Kiffiners might say, “But we WOULD’VE had a stop on 3rd and 10 but Mo Claiborne was called for pass interference on a bad call.” I can’t say if the call was good or bad, it looked pretty even to me. One of those that sometimes you get, sometimes you don’t. What’s more important, and damning, on that play is that Claiborne was trying to break up the pass anyway. It was 3rd and 10, so a stop is going to yield a punt. Rewatching it, it doesn’t look like the receiver is going to get the first down on the catch. Mo saw it in time to jump the pass and try to break it up, so he had plenty of time to be right on the receiver and make a tackle as soon as the catch is made. Maybe he even dislodges the ball and it goes down as an incomplete pass, but that’s guessing too much. If he makes the tackle and prevents the conversion, it’s a punt. I’m bad at the math of how much time Romo & Co. would have had in this scenario, but it would have been way more than 16 seconds.

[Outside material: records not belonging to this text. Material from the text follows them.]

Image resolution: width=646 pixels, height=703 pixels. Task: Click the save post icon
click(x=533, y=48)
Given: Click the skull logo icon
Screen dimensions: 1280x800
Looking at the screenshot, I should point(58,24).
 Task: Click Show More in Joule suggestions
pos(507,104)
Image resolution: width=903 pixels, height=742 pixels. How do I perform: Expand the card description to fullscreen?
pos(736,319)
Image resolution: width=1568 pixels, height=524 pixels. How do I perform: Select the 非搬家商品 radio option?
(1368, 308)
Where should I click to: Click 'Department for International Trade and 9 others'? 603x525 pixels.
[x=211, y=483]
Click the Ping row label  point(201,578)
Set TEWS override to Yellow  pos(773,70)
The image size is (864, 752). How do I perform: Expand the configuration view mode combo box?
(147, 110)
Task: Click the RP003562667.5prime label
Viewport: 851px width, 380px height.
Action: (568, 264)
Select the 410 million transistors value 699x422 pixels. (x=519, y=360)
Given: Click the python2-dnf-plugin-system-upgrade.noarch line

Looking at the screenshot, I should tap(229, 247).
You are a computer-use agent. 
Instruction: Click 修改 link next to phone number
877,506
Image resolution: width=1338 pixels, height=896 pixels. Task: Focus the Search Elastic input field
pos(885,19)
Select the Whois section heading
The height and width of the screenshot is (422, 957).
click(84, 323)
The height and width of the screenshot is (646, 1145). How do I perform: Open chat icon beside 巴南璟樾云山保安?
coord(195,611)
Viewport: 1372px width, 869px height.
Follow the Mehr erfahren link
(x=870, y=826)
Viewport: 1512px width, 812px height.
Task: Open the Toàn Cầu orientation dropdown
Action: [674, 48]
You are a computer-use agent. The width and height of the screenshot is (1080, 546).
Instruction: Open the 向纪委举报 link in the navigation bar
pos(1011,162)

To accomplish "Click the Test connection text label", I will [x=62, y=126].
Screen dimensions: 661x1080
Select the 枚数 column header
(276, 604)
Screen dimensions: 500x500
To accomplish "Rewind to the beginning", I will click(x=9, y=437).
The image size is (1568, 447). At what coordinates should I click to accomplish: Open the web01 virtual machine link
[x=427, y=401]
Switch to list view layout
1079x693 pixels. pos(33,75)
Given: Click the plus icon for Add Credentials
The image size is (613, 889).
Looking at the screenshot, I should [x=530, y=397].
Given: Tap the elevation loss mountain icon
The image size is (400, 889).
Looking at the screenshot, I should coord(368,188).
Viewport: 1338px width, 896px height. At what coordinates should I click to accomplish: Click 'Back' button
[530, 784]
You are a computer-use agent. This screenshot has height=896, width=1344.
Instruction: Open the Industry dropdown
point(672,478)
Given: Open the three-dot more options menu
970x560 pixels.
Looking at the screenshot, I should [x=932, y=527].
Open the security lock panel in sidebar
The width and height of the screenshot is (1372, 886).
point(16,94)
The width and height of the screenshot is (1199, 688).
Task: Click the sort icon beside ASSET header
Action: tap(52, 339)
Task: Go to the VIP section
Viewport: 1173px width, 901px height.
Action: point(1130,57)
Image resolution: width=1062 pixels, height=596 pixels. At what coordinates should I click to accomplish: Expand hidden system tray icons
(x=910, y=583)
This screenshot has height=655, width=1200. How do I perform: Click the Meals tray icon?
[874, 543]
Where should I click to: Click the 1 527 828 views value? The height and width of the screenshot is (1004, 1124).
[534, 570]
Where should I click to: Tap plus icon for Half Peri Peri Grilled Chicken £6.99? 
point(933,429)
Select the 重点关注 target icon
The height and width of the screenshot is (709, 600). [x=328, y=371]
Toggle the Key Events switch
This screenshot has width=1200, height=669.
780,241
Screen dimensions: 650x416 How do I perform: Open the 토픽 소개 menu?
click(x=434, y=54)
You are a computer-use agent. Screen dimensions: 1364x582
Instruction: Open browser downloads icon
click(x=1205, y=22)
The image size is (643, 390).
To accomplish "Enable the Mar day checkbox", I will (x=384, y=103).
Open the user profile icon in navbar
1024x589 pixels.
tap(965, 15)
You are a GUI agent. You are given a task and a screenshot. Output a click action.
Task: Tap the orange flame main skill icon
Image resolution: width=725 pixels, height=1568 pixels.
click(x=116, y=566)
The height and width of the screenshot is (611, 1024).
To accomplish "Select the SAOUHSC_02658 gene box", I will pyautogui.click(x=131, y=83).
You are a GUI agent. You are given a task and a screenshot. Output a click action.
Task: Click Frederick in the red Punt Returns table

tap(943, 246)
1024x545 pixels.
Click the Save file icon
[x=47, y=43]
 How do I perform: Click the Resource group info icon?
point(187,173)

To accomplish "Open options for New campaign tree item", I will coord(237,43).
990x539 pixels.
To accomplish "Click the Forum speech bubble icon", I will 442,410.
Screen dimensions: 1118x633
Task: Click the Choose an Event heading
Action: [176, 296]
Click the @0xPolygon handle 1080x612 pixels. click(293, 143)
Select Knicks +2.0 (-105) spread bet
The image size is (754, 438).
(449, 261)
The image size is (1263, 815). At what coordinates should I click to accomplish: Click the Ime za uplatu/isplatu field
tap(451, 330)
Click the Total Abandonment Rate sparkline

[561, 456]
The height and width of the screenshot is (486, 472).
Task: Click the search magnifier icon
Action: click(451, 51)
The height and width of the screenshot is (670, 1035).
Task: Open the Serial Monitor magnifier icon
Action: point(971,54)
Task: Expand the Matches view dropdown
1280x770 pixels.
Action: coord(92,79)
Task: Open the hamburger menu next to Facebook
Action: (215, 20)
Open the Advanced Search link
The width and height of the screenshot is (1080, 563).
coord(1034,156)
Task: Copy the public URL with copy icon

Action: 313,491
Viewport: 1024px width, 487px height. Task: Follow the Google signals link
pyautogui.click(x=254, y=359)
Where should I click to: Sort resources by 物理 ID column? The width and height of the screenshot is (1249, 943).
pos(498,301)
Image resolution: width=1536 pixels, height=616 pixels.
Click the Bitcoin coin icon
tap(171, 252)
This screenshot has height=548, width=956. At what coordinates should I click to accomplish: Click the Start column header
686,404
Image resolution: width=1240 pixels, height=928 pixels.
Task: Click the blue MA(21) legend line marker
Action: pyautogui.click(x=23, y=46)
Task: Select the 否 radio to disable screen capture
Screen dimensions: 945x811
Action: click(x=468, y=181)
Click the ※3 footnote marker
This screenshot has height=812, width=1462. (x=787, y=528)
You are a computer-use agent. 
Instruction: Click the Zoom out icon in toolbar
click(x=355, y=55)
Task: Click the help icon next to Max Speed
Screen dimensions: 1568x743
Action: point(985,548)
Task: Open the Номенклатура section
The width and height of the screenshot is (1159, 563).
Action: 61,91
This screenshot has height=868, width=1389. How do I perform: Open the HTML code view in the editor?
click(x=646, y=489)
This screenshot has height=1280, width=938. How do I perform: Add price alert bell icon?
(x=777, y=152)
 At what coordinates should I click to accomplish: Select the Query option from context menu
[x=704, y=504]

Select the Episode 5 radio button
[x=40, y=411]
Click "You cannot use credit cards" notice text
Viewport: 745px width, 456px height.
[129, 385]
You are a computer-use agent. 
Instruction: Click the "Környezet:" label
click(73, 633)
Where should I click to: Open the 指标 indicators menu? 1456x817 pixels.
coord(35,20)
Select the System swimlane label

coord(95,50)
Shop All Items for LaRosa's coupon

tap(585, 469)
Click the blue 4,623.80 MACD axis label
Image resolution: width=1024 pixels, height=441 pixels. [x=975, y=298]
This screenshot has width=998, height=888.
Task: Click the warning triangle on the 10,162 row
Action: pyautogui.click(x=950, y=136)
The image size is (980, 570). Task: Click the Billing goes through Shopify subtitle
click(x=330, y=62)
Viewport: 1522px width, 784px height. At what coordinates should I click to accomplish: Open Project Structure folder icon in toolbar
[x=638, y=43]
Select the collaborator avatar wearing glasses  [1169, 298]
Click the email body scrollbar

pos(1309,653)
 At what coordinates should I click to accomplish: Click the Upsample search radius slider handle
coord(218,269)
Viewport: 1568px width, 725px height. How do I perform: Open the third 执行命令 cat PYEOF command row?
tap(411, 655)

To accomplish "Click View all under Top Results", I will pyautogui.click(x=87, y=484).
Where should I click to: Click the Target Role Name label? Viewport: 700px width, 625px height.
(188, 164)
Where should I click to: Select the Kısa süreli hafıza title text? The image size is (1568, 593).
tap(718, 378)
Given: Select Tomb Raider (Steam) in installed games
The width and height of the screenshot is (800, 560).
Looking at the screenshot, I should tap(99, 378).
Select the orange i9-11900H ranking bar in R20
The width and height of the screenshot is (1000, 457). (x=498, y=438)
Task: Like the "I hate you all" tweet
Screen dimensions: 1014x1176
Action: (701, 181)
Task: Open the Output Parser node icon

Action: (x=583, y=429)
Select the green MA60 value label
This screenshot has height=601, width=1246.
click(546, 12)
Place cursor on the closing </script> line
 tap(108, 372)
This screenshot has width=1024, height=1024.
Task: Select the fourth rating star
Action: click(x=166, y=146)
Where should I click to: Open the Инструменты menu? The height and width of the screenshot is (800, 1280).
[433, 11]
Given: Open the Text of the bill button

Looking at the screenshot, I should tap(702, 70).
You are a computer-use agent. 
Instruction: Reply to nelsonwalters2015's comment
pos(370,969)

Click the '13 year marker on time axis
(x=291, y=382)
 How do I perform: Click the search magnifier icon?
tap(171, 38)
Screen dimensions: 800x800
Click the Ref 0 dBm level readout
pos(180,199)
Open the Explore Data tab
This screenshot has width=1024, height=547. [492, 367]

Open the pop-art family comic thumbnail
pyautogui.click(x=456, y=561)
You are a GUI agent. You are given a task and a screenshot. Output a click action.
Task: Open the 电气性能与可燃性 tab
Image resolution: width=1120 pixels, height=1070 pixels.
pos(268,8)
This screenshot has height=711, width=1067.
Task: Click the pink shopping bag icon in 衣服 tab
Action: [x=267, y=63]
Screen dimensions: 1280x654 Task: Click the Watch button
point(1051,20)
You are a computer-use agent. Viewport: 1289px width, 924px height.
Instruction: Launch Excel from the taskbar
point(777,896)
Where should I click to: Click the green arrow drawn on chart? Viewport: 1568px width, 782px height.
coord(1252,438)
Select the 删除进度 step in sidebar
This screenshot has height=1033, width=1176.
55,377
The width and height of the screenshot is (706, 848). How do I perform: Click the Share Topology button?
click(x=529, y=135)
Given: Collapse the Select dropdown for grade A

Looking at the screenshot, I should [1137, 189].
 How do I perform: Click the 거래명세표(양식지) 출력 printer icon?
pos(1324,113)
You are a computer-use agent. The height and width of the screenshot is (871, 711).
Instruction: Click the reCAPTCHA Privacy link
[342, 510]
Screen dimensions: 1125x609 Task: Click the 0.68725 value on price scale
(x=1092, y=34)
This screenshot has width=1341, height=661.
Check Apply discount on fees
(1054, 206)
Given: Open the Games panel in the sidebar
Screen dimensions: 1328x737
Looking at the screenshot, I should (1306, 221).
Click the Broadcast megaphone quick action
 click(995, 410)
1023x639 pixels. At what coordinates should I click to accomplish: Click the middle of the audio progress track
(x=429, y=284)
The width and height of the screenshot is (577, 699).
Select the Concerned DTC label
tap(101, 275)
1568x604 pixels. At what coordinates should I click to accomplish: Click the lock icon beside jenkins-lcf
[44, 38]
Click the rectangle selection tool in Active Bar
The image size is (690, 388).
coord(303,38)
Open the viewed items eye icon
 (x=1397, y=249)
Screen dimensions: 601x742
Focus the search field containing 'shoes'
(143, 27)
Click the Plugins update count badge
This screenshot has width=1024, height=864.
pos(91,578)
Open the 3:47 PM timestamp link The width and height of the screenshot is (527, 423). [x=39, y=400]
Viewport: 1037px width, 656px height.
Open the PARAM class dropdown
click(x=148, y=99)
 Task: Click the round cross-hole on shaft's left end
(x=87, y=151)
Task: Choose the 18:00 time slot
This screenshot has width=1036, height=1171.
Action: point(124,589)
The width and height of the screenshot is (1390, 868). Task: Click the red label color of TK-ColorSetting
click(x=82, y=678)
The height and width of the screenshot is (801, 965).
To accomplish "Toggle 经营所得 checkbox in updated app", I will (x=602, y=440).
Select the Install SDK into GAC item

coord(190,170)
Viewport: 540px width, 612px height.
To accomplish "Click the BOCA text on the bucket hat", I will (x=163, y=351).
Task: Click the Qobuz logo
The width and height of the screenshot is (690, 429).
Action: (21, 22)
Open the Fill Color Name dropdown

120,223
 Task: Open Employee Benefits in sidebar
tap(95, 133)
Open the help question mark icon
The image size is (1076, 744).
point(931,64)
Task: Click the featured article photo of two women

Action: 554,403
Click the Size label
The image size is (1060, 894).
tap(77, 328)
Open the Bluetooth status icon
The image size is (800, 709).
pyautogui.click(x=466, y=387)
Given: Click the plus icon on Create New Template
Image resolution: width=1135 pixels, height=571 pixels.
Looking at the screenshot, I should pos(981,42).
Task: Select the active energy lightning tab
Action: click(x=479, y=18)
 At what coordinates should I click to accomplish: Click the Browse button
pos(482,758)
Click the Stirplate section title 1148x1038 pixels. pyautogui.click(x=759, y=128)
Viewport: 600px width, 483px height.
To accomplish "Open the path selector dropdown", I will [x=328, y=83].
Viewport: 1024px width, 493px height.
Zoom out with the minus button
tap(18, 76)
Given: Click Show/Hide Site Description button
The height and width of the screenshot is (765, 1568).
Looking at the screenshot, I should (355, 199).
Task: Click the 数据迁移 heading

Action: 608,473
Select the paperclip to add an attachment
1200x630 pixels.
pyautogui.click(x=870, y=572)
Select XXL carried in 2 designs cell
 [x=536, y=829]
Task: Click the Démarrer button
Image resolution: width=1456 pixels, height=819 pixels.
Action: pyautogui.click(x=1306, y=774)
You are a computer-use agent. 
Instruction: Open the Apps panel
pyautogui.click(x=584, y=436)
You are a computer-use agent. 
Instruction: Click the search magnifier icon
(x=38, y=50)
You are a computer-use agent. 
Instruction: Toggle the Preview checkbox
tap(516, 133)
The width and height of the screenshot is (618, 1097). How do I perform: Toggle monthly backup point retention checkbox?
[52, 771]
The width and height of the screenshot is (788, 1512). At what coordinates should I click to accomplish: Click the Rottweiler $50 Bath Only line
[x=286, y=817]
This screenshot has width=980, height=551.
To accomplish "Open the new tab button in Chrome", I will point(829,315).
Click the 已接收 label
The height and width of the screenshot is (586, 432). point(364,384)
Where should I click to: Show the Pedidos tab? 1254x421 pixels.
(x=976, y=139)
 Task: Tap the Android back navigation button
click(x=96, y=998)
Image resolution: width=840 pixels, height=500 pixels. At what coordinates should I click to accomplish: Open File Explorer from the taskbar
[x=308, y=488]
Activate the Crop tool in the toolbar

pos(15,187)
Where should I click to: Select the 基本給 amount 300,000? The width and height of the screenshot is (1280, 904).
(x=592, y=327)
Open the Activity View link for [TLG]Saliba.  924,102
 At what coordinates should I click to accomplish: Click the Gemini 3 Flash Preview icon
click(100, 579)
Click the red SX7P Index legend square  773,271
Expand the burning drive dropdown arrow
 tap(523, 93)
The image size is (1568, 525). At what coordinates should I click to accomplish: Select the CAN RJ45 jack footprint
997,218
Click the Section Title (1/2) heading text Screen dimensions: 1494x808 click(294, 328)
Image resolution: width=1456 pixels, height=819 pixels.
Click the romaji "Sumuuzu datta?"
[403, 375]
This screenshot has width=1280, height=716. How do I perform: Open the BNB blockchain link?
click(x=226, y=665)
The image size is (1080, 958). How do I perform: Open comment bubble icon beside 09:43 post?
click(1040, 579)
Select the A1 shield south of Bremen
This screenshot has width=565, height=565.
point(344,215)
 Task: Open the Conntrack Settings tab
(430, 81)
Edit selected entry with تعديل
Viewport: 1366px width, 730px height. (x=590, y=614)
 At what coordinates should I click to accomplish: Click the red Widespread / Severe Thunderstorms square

An argument against it would be that allowing the catch late in the game is contrary to what the secondary is doing the entire rest of the game, asking a player to flip his instincts on a dime. I don’t think it is. I think it’s the same as an offensive player running out of bounds late in the game to conserve clock instead of fighting for yards. You would like players to be thinking big picture at all points of the game, but they absolutely need to see the macro view late in the game. Mo can be blamed for not thinking it, defensive coaches can be blamed for not stressing it before the drive, or they can split it. Doesn’t matter how you cut it, the offense still received a new set of downs and the Dallas offense lost precious time off the clock.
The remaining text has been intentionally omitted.